First I’d think that e.g. JsValue
shouldn’t require a huge amount of studying. Second, having a restricted set of types is a feature. With a JsValue
, there’s exactly 8 different forms it can take. A Map[String, Any]
can literally contain anything. I’ll have to guess which types are used to encode JSON arrays/numbers/…, I can’t rely on the compiler to tell me when I’ve forgotten to cover one of the cases, and so on.
I think you are conflating two things here. The JsValue
structure is completely equivalent to the Map[String, Any]

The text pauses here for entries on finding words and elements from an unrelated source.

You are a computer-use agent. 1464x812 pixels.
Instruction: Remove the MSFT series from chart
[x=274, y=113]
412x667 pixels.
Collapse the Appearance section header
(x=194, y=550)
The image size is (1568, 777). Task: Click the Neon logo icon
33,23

structure, and you could do the same check for array nesting depth in both. The convention of adding polymorphic subtype information as JSON attributes just makes this distinction easier, and it covers more ambiguous cases - imagine a list that can contain both absolute and relative coordinate pairs, both consisting of two numbers.

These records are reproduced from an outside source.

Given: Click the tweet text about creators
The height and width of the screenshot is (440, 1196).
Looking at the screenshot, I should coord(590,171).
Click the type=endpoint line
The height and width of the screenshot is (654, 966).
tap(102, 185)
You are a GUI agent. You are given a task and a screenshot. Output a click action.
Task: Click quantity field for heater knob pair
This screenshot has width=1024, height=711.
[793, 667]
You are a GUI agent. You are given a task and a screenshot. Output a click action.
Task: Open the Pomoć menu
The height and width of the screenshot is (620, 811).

That’s the part you have completely omitted on the Clojure side. The equivalent of json/read-str (slurp ...)
with spray-json would simply be JsonParser("/tmp/small-example.json")
. That’s the format-level part, and the resulting structure is fully equivalent. Converting to the domain level (i.e. Map[String,List[Perimeter]]
) is the interesting part. (And I think I recall that I had given some suggestions at the time how this could be approached a bit more conveniently.)
And again, if you don’t like JsObject
and friends, a conversion to Map[String, Any]
should be feasible in a single, recursive pattern-matching function, if I’m not missing anything.